The young couples I've spoken with who have relocated to Binghampton use the same language.  They talk about moving to live "among the poor" as if "the poor" are a separate species.  They have moved here, started home churches, but only the other white middle class "relocated" attend the home church.  They speak of the limited outreach they've done with the same detachment of "we are helping those people."  They talk about bringing Jesus to the neighborhood, as if Jesus wasn't already here and doing powerful work through Binghampton's residents.  Despite their good intentions, they bring a model of outreach that manages to sound condescending and self-congratulatory.  In one meeting, a young man said "I'm just grateful that I've been able to bring so much good to these people."  He assumed there were no assets here before he came. That (coupled with his insistance that women should not be church leaders) made me distrustful of the prevailing attitude of those relocating and starting home churches here in Binghampton.  They don't seem to approach it with any intention of supporting what is being done, rather they want to move in and show everybody the right way to live and worship. Beyond that, those who are moving in to the neighborhood are buying homes that churches rebuilt on mission trips, taking away good homes from those that already lived there in rundown homes and tiny apartments.  They are increasingly adding to the gentrification of my little neighborhood, which will only push out those who can't afford the result of increasing property values.  Any benefit that local outreach organizations have provided will be lost as those truly in need of the outreach are forced to move away into cheaper housing .

What I've seen in the Shalom model is that it manages to, for now, avoid that kind of patriarchal and patronizing removal from the people.

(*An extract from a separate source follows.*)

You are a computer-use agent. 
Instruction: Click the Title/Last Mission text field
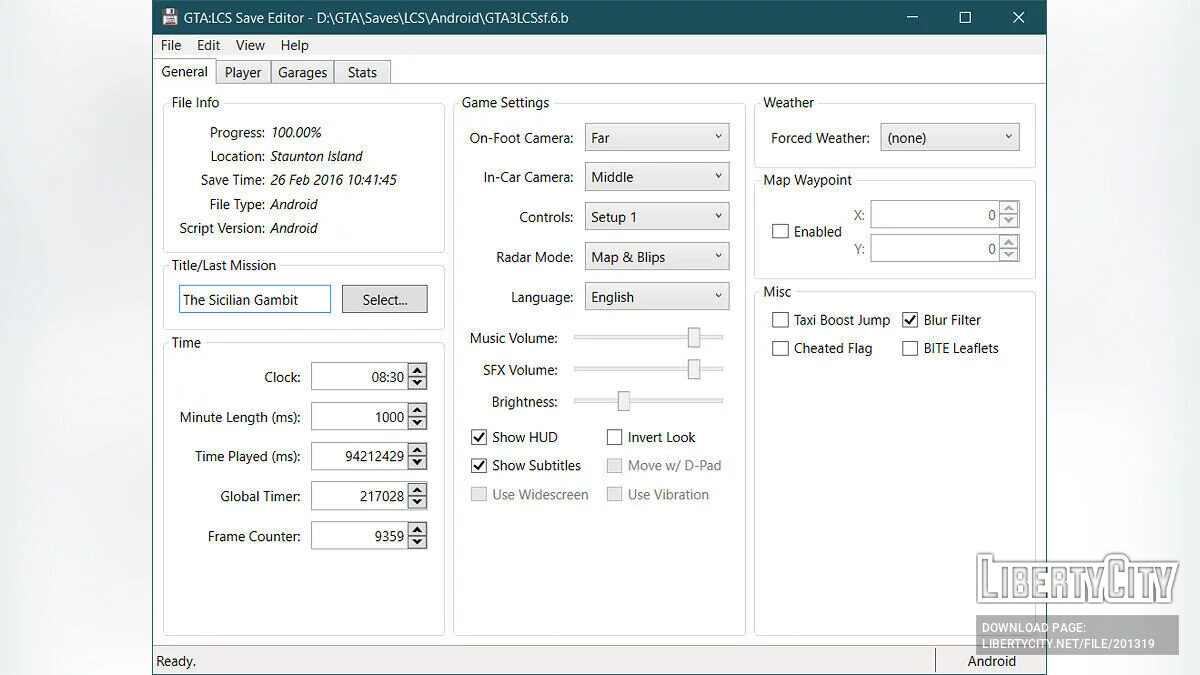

In South Memphis, where I spend most of my time, all the people involved in Shalom work have lived in that neighborhood their whole lives and are passionate about the home they've always loved.  They don't need people inspired by Perkins and Shane Claiborne to move in, buy up all their livable houses, and show them Jesus.  They do the work of Jesus every day, in a way that creates authentic community and is deeply rooted in incredible love.  I don't doubt that's what Perkins intended when he started his model of outreach, but I think the original roots of his vision have been lost to some people. I hope that Shalom never falls prey to becoming so programmatic that we formulate the authentic love and organic community investment right out of it.